Les 127 millions d'électeurs de ce pays à majorité musulmane sont appelés à désigner un nouveau Parlement, un an et demi après les émeutes meurtrières qui ont précipité la chute de l'ex-Première ministre Sheikh Hasina en août 2024.
L'ancienne dirigeante autocrate vit depuis en Inde, un exil qui suscite l'ire du gouvernement provisoire bangladais, dirigé par le prix Nobel de la paix Muhammad Yunus, qui s'est rapproché de la Chine et du Pakistan.
Sous l'ère Hasina (2009-2024), Pékin et Dacca entretenaient de solides liens commerciaux et en matière de défense, mais New Delhi restait le partenaire privilégié du Bangladesh.
Cet équilibre est en pleine recomposition.
"Rapprochement" avec Pékin
Signe de ce virage, c'est en Chine que M. Yunus a effectué l'an dernier sa première visite d'Etat.
Les deux pays ont signé en janvier un accord de défense qui prévoit la construction d'une usine de fabrication et d'assemblage de drones sur une future base aérienne dans le nord du Bangladesh, près de la frontière indienne.
"Hostilité" avec New Delhi
A l'inverse, les relations entre New Delhi et Dacca sont au plus bas depuis la fin du régime de Mme Hasina.
En décembre, le ministère indien des Affaires étrangères a accusé le Bangladesh "d'hostilité constante à l'encontre des minorités" religieuses (10% de la population bangladaise en grande majorité musulmane), dont la communauté hindoue.
Dacca a aussitôt récusé ces affirmations.
Malgré ces crispations, le gouvernement ultranationaliste hindou du Premier ministre Narendra Modi a multiplié les initiatives de rapprochement avec son voisin.

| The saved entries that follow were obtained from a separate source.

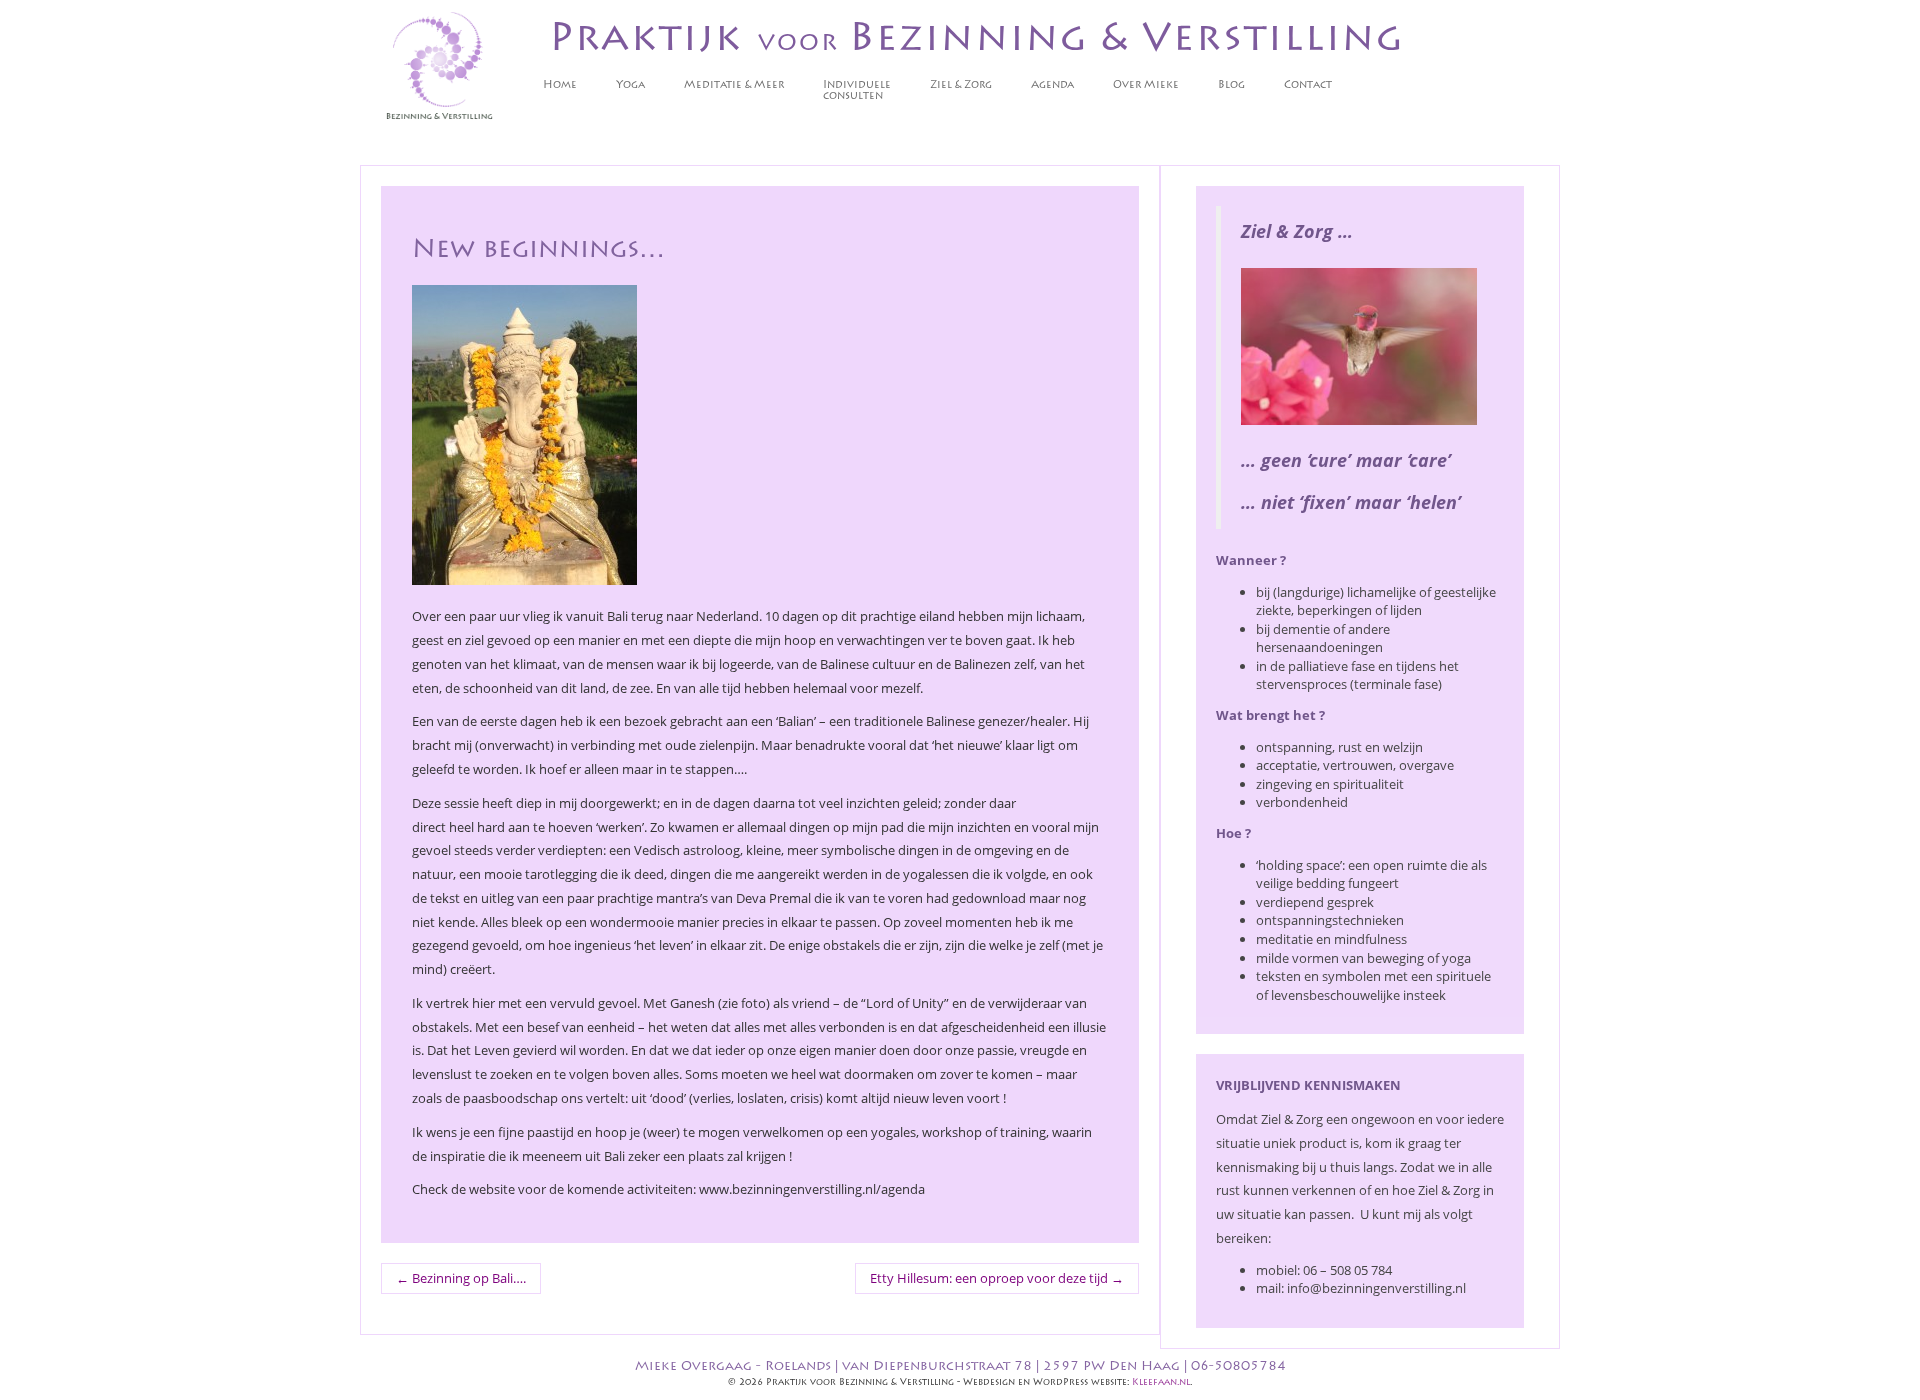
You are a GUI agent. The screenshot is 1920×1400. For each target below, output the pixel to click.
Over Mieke (1146, 85)
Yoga (630, 85)
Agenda (1052, 85)
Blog (1231, 85)
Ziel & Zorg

En décembre, son ministre des Affaires étrangères, Subrahmanyam Jaishankar, a assisté à Dacca aux funérailles de Khaleda Zia, ancienne Première ministre et cheffe du Parti nationaliste bangladais (BNP), un des favoris des législatives.
M. Modi a envoyé un message de condoléances à son fils, Tarique Rahman, pressenti pour prendre la tête du gouvernement en cas de victoire du BNP.
Mais début janvier, la situation s'est à nouveau tendue quand l'instance dirigeante du cricket indien a ordonné à un club de se séparer d'un joueur bangladais, sous la pression de la droite nationaliste hindoue.
Le Bangladesh a annoncé le forfait de son équipe de la Coupe du monde de cricket disputée en Inde, au motif que la sécurité de ses joueurs n'y serait pas garantie.
"Stabilité plutôt que rupture"
Le rapprochement depuis l'été 2024 du Bangladesh et du Pakistan, ennemi juré de l'Inde, n'a rien arrangé.
Symboliquement, les deux pays, qui se sont séparés à l'issue d'une guerre qui a abouti à l'indépendance du premier en 1971, ont rouvert une desserte aérienne directe après 14 ans de suspension.
Praveen Donthi, du centre de réflexion International Crisis Group (ICG), anticipe la poursuite de cette normalisation par le futur gouvernement bangladais, en même temps que le maintien des liens avec New Delhi.